Kerajaan Mataram Kuno diperintah oleh dua dinasti, yaitu Dinasti Syailendra dan Dinasti Sanjaya. Raja-raja dari Dinasti Syailendra adalah Bhanu, Wisnu, Indra, Samaratungga, dan Balaputradewa. Raja terakhir Syailendra, Balaputradewa akhirnya melarikan ke Sriwijaya akibat kalah dalam perang melawan Rakai Pikatan dari Dinasti Sanjaya. Raja-Raja dari Dinasti Sanjaya antara lain Sanjaya, Rakai Panangkaran, Panunggalan, Rakai Warak, Rakai Garung, Rakai Pikatan, Kayuwangi, Watuhumalang, Dyah Balitung, Sri Maharaja Daksa, Sri Maharaja Rakai Wawa, dan Empu Sindok.

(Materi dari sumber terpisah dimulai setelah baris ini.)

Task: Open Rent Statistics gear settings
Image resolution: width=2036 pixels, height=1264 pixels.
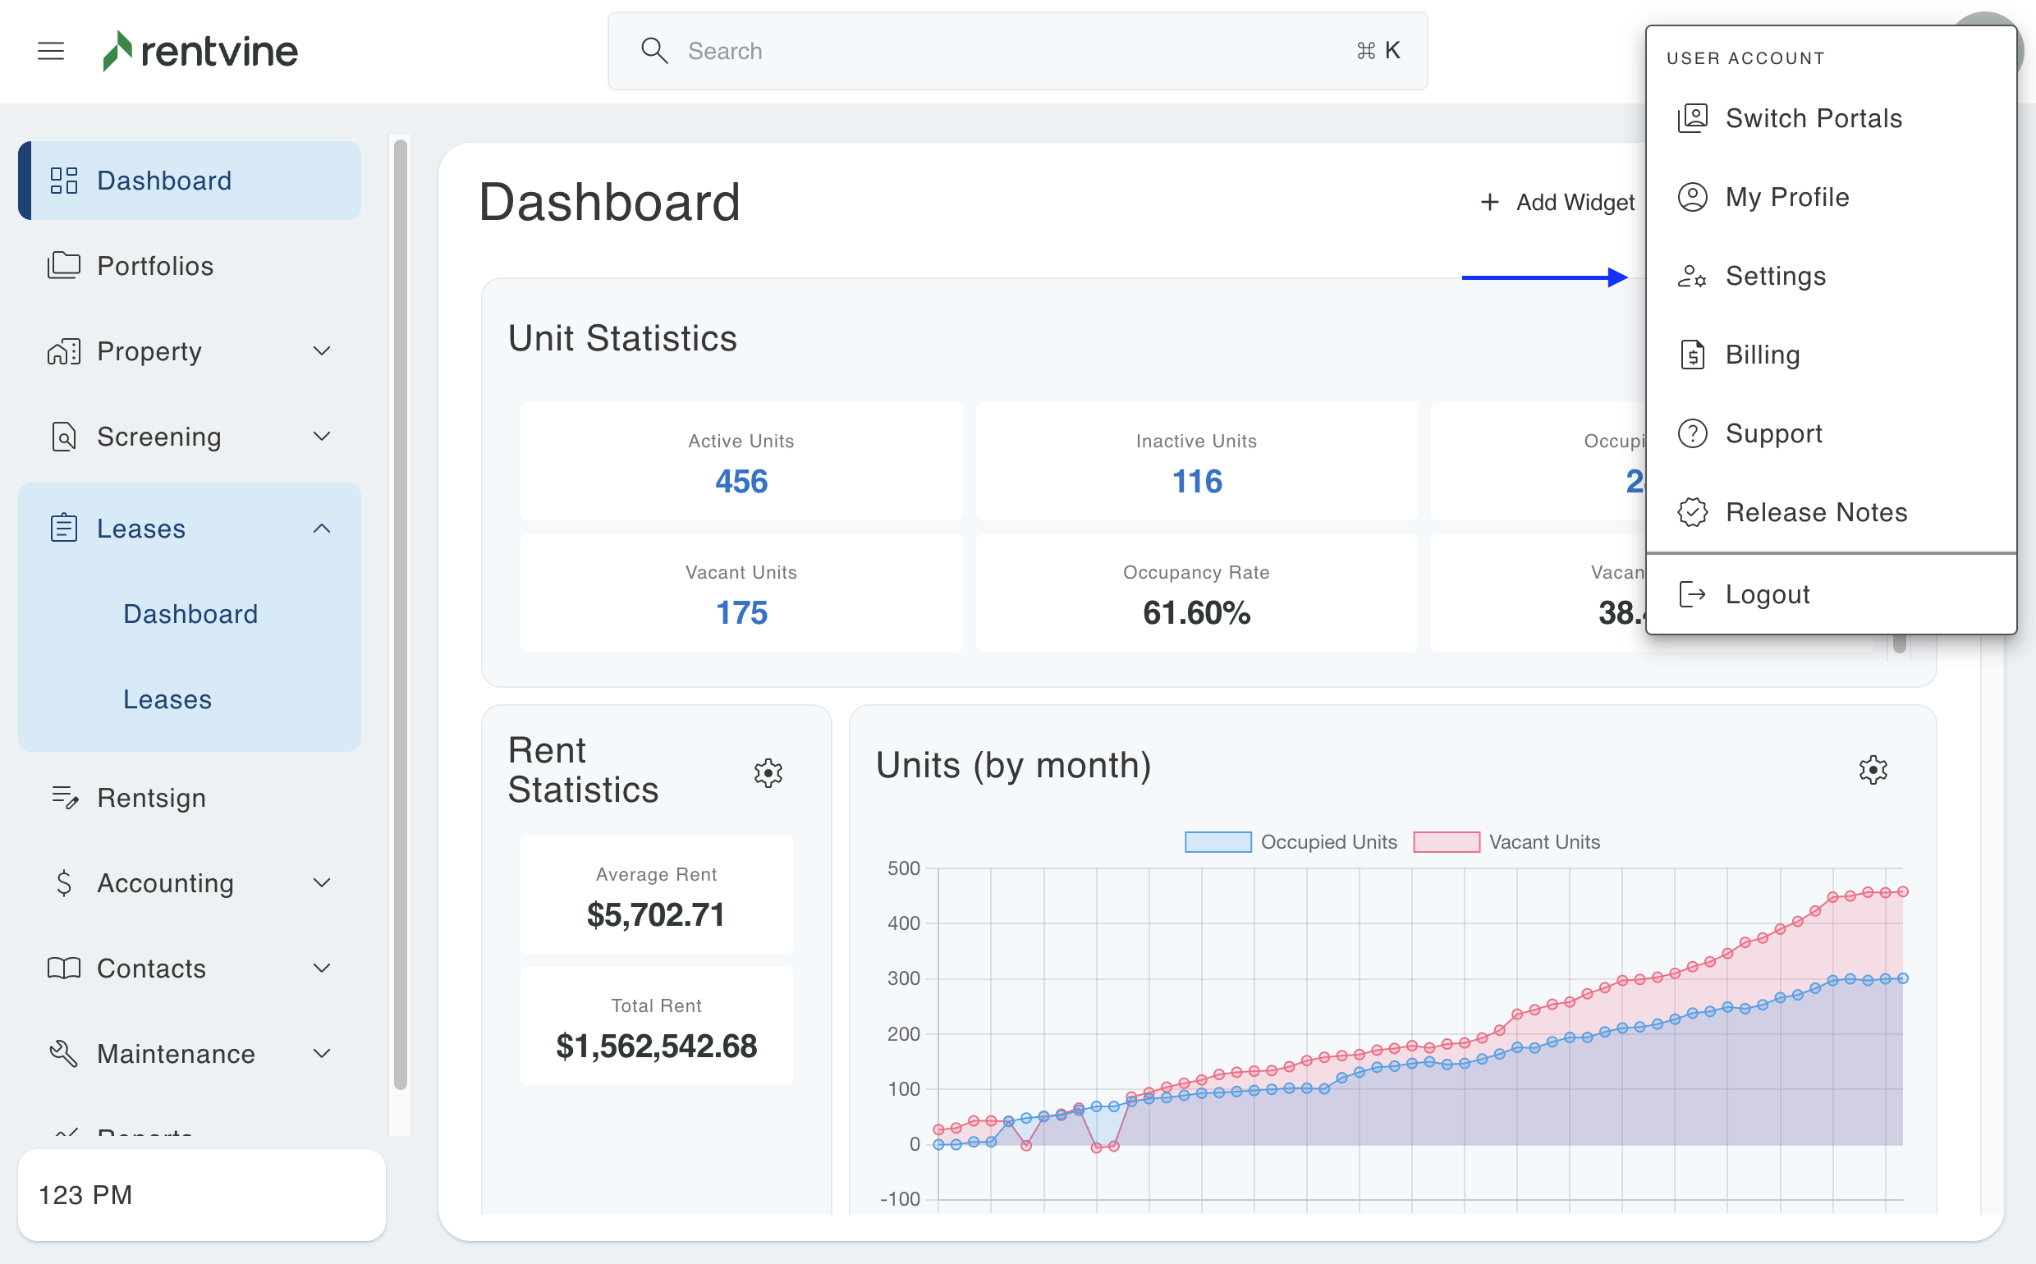Action: point(768,772)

Akibat terjadinya bencana alam, Empu Sindok memindahkan kerajaan dari Jawa Tengah ke Jawa Timur dan mengganti nama kerajaan menjadi Medang Kamulan (Wangsa Isyana) dengan raja-raja yang pernah memerintah antara lain Empu Sindok, Darmawangsa, dan Airlangga.

5. Kerajaan Singosari 

Kerajaan Singasari merupakan Kerajaan Hindu yang berdiri pada tahun 1222 M. Raja pertamanya adalah Ken Arok yang bergelar Sri Ranggah Rajasa Sang Amurwabhumi. Kerajaan ini bermula ketika Raja Airlangga, Raja terakhir dari Kerajaan Medang Kamulan membagi dua kerajaan menjadi Kediri dan Jenggala. Hal ini dilakukan untuk menghindari perang saudara. Tumapel merupakan daerah di bawah wilayah kerajaan Kediri. Penguasa Tumapel saat itu adalah Tunggul Ametung, yang memiliki istri bernama Ken Dedes.

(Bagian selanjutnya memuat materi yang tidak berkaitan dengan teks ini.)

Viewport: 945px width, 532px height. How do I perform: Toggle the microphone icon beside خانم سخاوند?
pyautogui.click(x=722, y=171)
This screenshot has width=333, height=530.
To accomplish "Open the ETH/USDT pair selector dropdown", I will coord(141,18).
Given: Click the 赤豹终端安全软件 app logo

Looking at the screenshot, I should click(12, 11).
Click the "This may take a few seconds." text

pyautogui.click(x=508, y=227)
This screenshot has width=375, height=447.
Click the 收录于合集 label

Ken Arok seorang rakyat jelata yang kemudian menjadi prajurit Tunggul Ametung, berkeinginan untuk menguasai Tumapel. Ken Arok kemudian membunuh Tunggul Ametung dengan keris yang dipesan dari Mpu Gandring. Ken Arok kemudian menjadi pengganti Tunggul Ametung dengan dukungan rakyat Tumapel. 

Ken Dedes pun menjadi istri Ken Arok. Ia dimahkotai dengan gelar Sri Rajasa Batara Sang Amurwabumi. Kemudian, Ken Dedes melahirkan putranya hasil perkawinannya dengan Tunggul Ametung, yang diberi nama Anusapati. Dari selir bernama Ken Umang, Ken Arok memiliki anak bernama Tohjaya. Ken Arok memanfaatkan situasi politik Kediri yang sedang kacau waktu itu, dan bergabung dengan para pendeta. Raja Kediri Kertajaya akhirnya dapat dikalahkan pada tahun 1222.

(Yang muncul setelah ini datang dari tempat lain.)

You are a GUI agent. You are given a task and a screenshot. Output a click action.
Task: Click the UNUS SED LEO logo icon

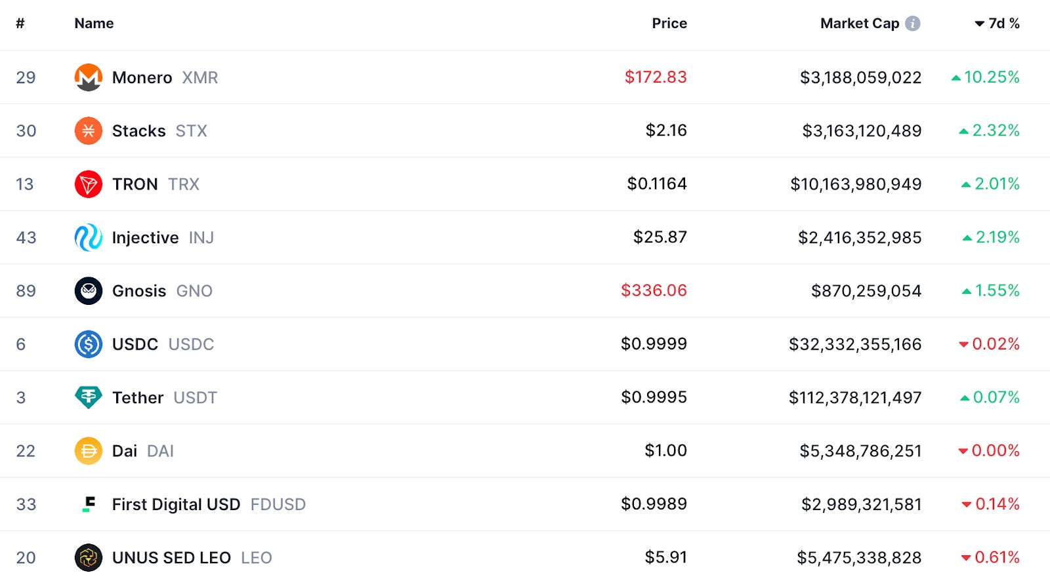coord(88,558)
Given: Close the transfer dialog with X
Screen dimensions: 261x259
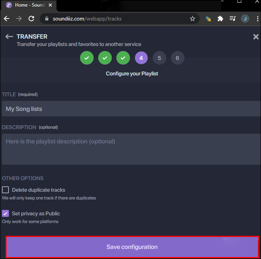Looking at the screenshot, I should tap(256, 37).
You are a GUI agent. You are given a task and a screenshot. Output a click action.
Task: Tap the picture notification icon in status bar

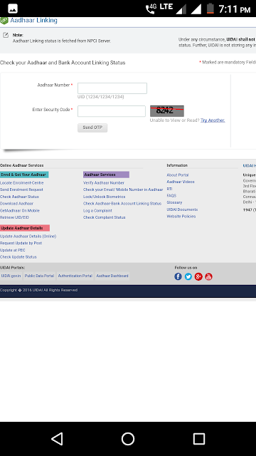13,9
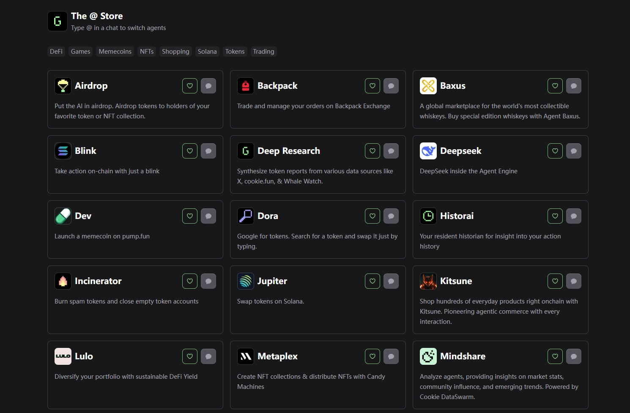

Sejak itu Kadiri menjadi bagian dari wilayah Singosari. Dalam kitab Pararaton dikisahkan pertempuran berdarah yang terjadi pada keturunan Ken Arok. Anusapati yang kemudian mengetahui bahwa pembunuh ayahnya (Tunggul Ametung) adalah Ken Arok, pada tahun 1227 ia membunuh Ken Arok, dan kemudian menggantikannya menjadi Raja di Kerajaan Singasari. Anusapati memerintah Singasari selama 20 tahun. Tohjaya, putra Ken Arok dari selir bernama Ken Umang kemudian menuntut balas kematian ayahnya. Tohjaya kemudian membunuh Anusapati pada tahun 1248, dan menjadi Raja Singhasari. 

Selama memerintah, Tohjaya mendapat banyak tentangan karena ia hanyalah anak seorang selir yang tidak berhak menduduki singgasana Singasari. Tohjaya hanya memerintah kurang dari setahun karena tewas dalam sebuah pemberontakan yang dipimpin oleh Ranggawuni anak Anusapati dan Mahesa Cempaka anak Mahesa Wong Ateleng. Selanjutnya, Singosari dipimpin oleh Wisnuwardhana (Ranggawuni) putra Anusapati.

Pada masa kekuasaannya, Ranggawuni bergelar Wisnuwardhana. Perseteruan antar-keluarga dalam Dinasti Rajasa berakhir dengan rekonsiliasi. Wisnuwardhana memerintah bersama sepupunya, Mahesa Cempaka. (Mahesa Cempaka dan Ranggawuni adalah cucu Ken Dedes). Wisnuwardhana memiliki menantu bernama Jayakatwang. Pada tahun 1254, Wisnuwardhana turun takhta dan digantikan oleh putranya, Kertanagara. Wisnuwardhana meninggal pada tahun 1268.

Kertanagara adalah raja terakhir Singosari (1268-1292). Pada tahun 1275, Kertanagara mengirim utusan ke Melayu, dan patungnya sebagai Amoghapasha didirikan di Jambi (1286). Pada tahun 1284 Kertanagara mengadakan ekspedisi ke Bali, dan sejak itu Bali menjadi wilayah Kerajaan Singosari. Pada tahun 1289, Kubilai Khan (Kekaisaran Mongol) mengirim utusan ke Singosari untuk meminta upeti, tetapi ditolak dan dipermalukan oleh Kertanagara.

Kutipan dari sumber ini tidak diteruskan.